From the data below, copy each line that includes the word "Select".

(Data entries)

************

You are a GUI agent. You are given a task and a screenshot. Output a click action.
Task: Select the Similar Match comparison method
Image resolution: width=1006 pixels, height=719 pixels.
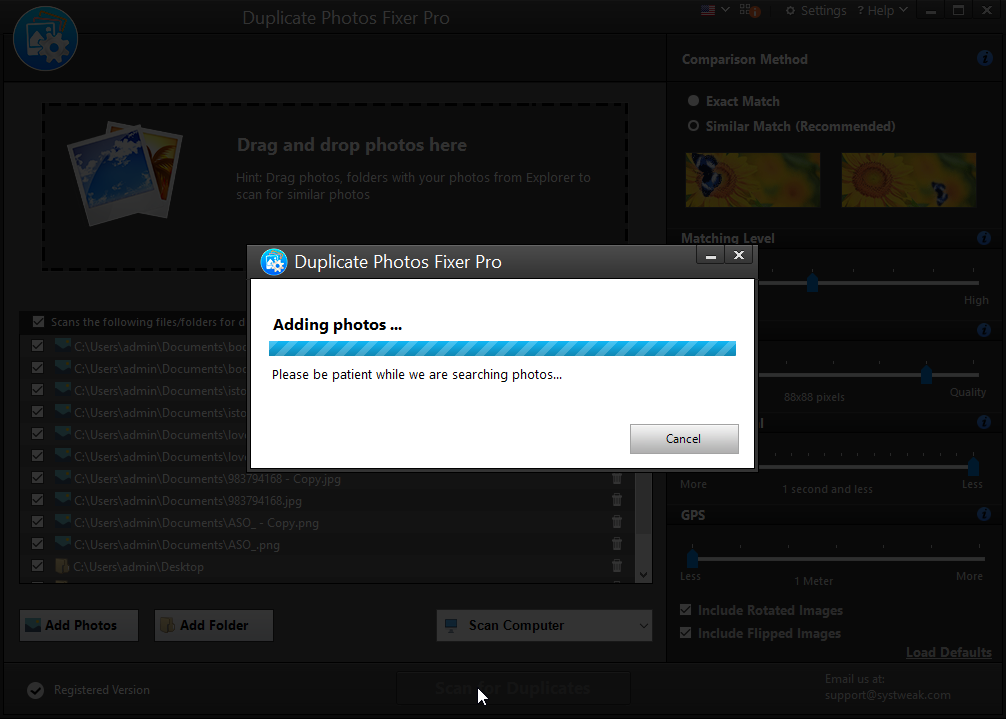pos(693,126)
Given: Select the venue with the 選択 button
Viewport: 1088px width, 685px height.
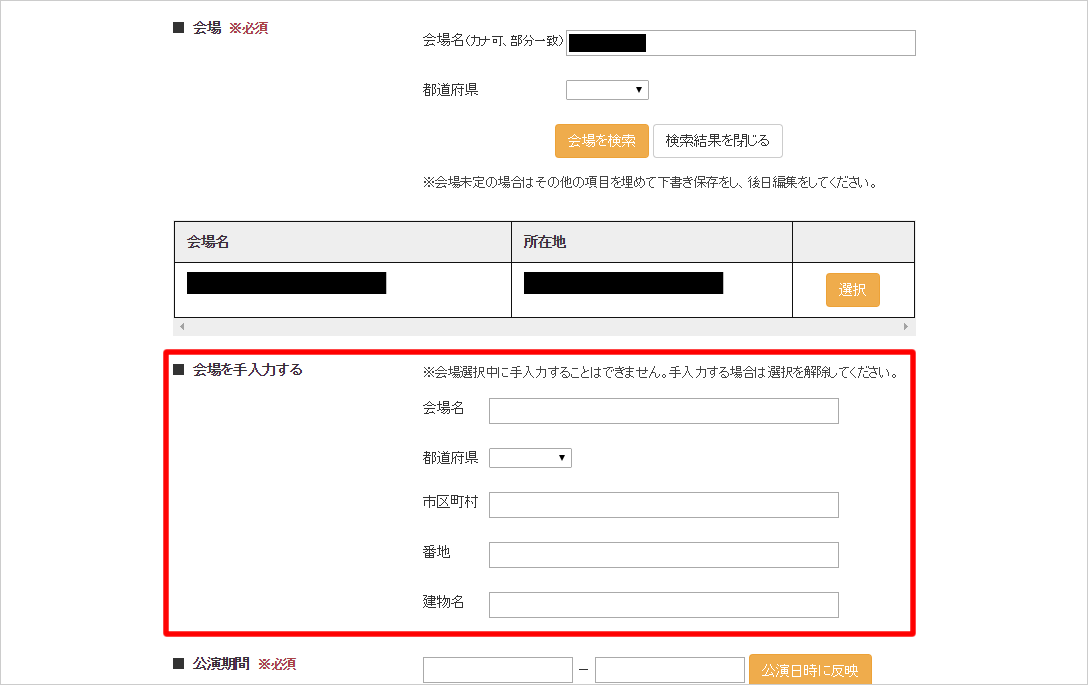Looking at the screenshot, I should pos(852,290).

************

▶ _Task response_
Task: Select the Similar Match comparison method
Given: Select the venue with the 選択 button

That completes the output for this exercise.